* [WRITTEN EXERCISE] Decide whether each statement agrees with the text on the PaNOSC project. For each, answer yes or no and quote the deciding words. (a) The project ran from December 2018 to November 2022. (b) The federated search lets third parties find a facility's data before its embargo period ends. (c) The PaN Open Data portal can be used to download open data.
-- TEXT BLOCK start --
PaNOSC project (2018-2022)
The Photon and Neutron Open Science Cloud – PaNOSC project brought together six strategic European research infrastructures (ESRF, CERIC-ERIC, ELI Delivery Consortium, the European Spallation Source, European XFEL and the Institut Laue-Langevin – ILL, and the e-infrastructures EGI and GEANT, with the goal of contributing to the construction and development of the EOSC, an ecosystem allowing universal and cross-disciplinary open access to data through a single access point, for researchers in all scientific fields.
Throughout its implementation from December 2018 to November 2022, PaNOSC partners (ESRF, CERIC-ERIC, ILL, ELI ERIC, ESS, European XFEL, EGI) were driven by the goal to make FAIR data a reality at photon and neutron (PaN) research facilities, developing and providing services for scientific data, and connecting these to the European Open Science Cloud (EOSC).
To achieve this goal, the PaNOSC project contributed to equipping PaN RIs with all the necessary software, policies and the required legal and administrative frameworks for enabling Open Science, towards making the data produced at PaN facilities easily accessible to the users and the public.
In this respect, the new PaN FAIR data policy framework released in the frame of the project now allows PaN facilities to manage and curate data according to the FAIR principles, for data to be findable, interoperable and reusable.
Moreover, for data to be accessible, domain-specific searches across the PaN data repositories needed to be enabled. This has happened by developing and adopting a federated search API (application programming interface) for PaN data catalogues and a common protocol for harvesting data and metadata to make public datasets available to third-party EOSC cross-discipline repositories. This service provides a unified way across facilities for PaN scientists to find, filter and score/rank datasets and publications from any number of configured sites based on relevant domain-specific metadata using a variety of parameters (source characteristics, sample information, detector details, etc.), and can be used by third parties to find data released from any facility after the embargo period.
The PaN Open Data portal (https://data.panosc.eu/) was also implemented, in the form of a web portal using the federated search API across metadata catalogues and data repositories to search, find and download open data across all PaN RIs in Europe which deploy the federated search and provide open data.
-- TEXT BLOCK end --
-- STORED DATA start --
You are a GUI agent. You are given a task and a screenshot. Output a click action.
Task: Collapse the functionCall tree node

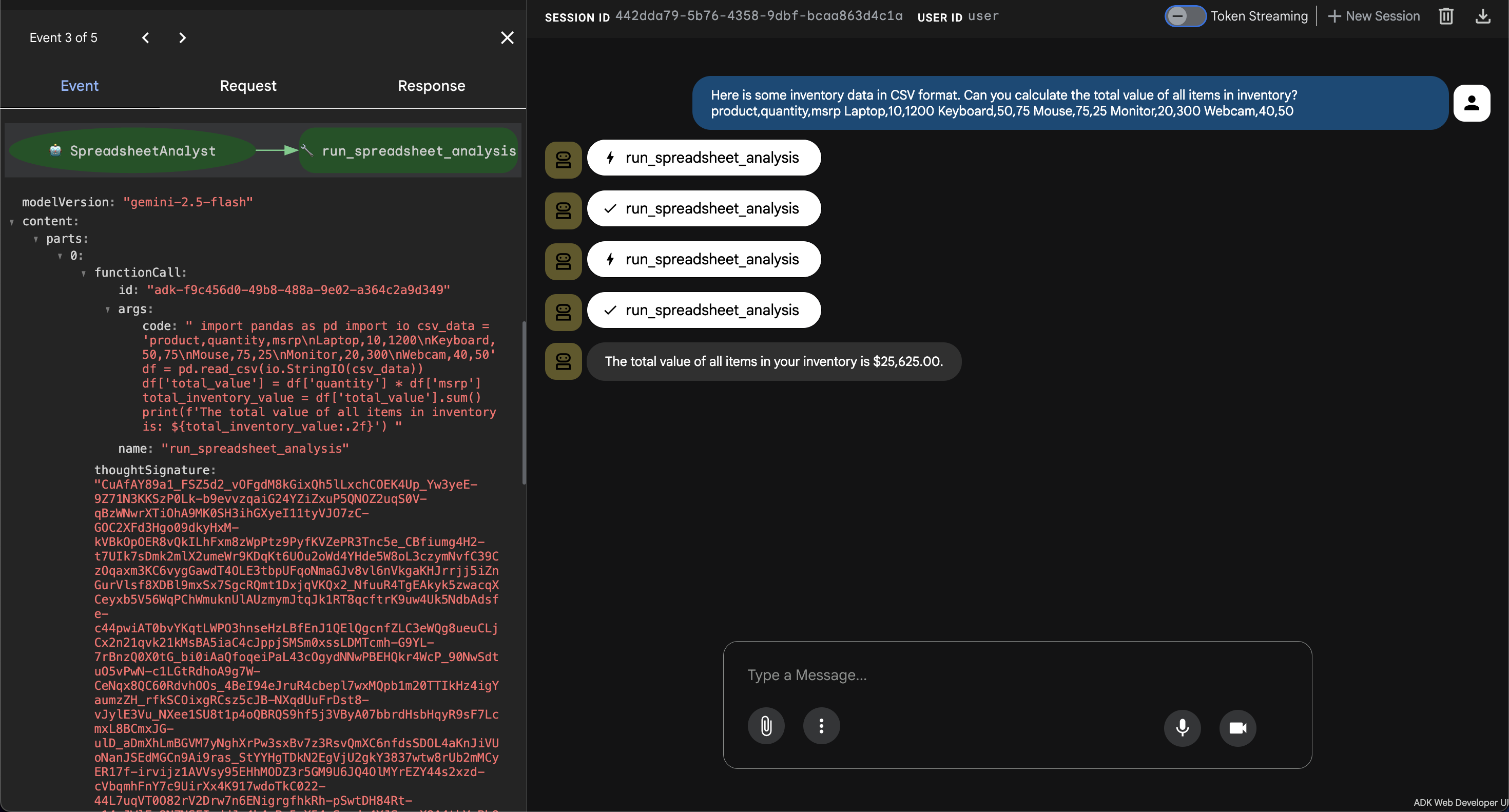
-- STORED DATA end --
* [EXERCISE RESPONSE]
(a) Yes: "from December 2018 to November 2022"
(b) No: "can be used by third parties to find data released from any facility after the embargo period"
(c) Yes: "to search, find and download open data across all PaN RIs in Europe"